Que si l’on ajoute à cette influence d’autant plus heureusement littéraire qu’elle y visait moins, des lectures entrecoupées de Brantôme, de Bayle[1], de Montaigne, de Rabelais, tomes épars dans l’atelier de son père et que l’enfant avait lus et sucés au hasard sans trop comprendre, mais parfaitement captivé par les couleurs du style ou par cette naïveté que Fénelon osait bien regretter, on reconnaîtra combien est véritablement et sincèrement française la filiation de M. Töpffer, et à quel point nous avons droit de la revendiquer.

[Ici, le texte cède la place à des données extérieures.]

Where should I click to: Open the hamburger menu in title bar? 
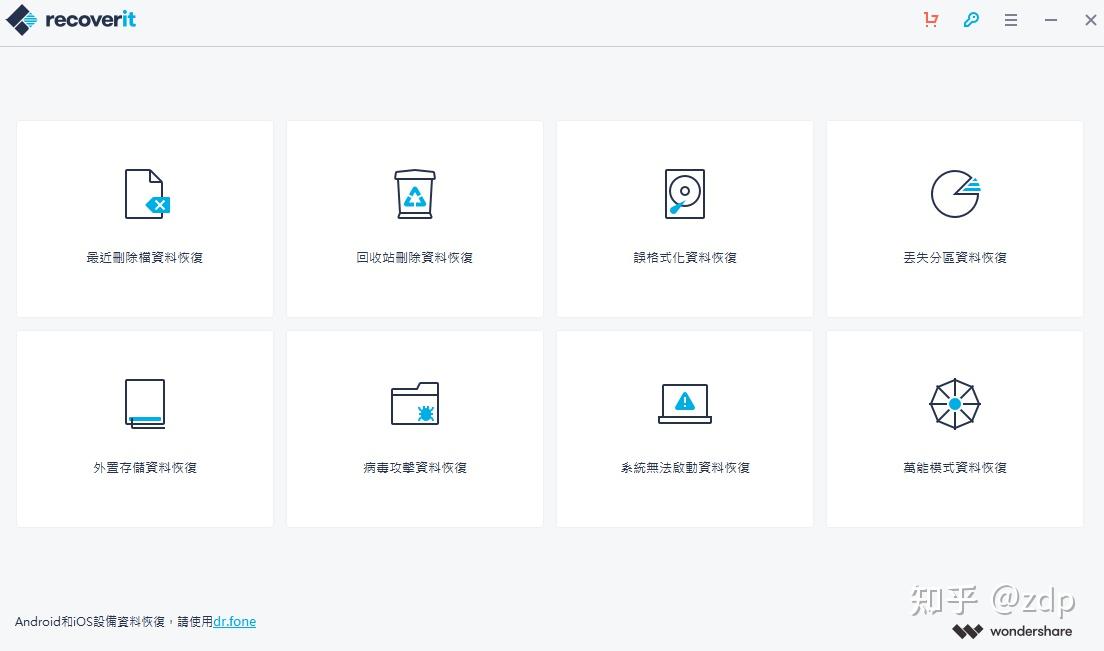pyautogui.click(x=1011, y=20)
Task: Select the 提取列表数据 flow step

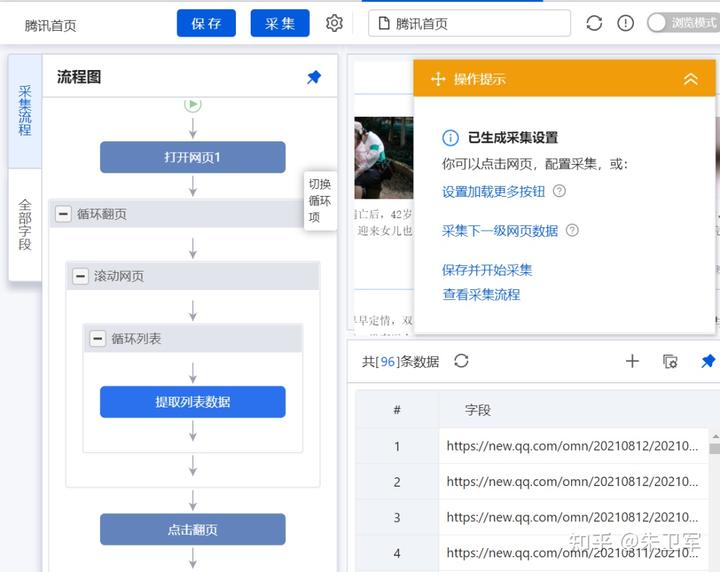Action: coord(192,402)
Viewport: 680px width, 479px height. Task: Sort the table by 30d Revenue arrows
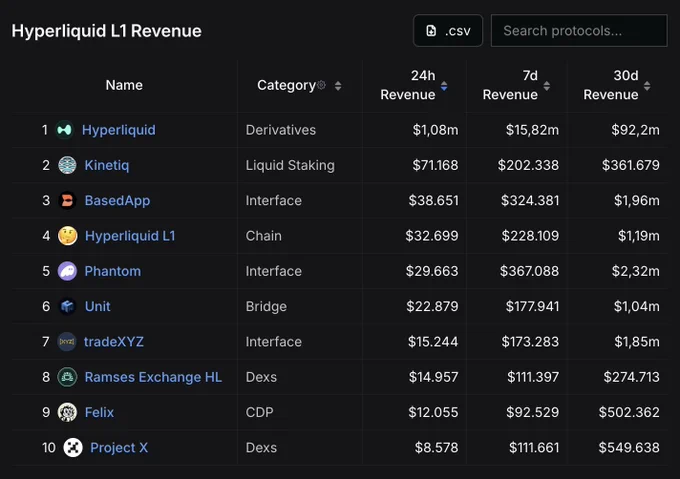[x=647, y=86]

Les études classiques qu’avait voulues le père étaient terminées ; l’âge de la profession tant désirée était venu ; la peinture allait ouvrir, développer enfin ses horizons promis devant le jeune homme, qui, de tout temps, avait croqué, dessiné, imité. Il se disposait à partir prochainement pour l’Italie, lorsqu’une affection des yeux, que l’on crut d’abord passagère et qui n’a jamais cessé depuis, vint suspendre et ajourner encore une fois le rêve. Deux années de vain espoir et de tentatives pénibles suivirent ; elles furent cruelles pour celui qui s’en était promis tant de joie : décidément la peinture lui échappait. C’est vers ce temps que, sous prétexte de consulter les hommes de l’art, mais en réalité plutôt pour tromper ses anxiétés par l’étude, il se rendit à Paris, n’y consulta personne, renonça tout bas et avec larmes à la vocation d’artiste, et, renouant avec les lettres, s’appliqua à devenir un instituteur éclairé. Ce séjour à Paris date de 1819 à 1820 ; de jour, il suivait les cours publics ; il allait écouter Talma le soir. Les anciens et la littérature moderne faisaient alors l’objet de ses études. Déjà vendu à Shakspeare, il épousait dans son cœur ces idées littéraires nouvelles qui commençaient à poindre ; au Louvre, il se rangeait secrètement pour la Méduse de Géricault contre le Pygmalion de Girodet. Cette crise un peu fiévreuse n’eut qu’un temps. De retour à Genève, sous-maître dans un pensionnat d’abord, puis à la tête d’un pensionnat de sa propre création, père de famille, finalement appelé à occuper la chaire de Belles-Lettres dans l’Académie, c’est du sein d’une vie heureuse et comblée, et comme unie en calme à son Léman, que se sont échappés successivement et sans prétention les écrits divers, tous anonymes, dont plus d’un nous a charmé.

  1. Le Dictionnaire dans lequel Jules (Histoire de Jules, première partie) trouve l’histoire d’Héloïse, n’est autre que celui de Bayle.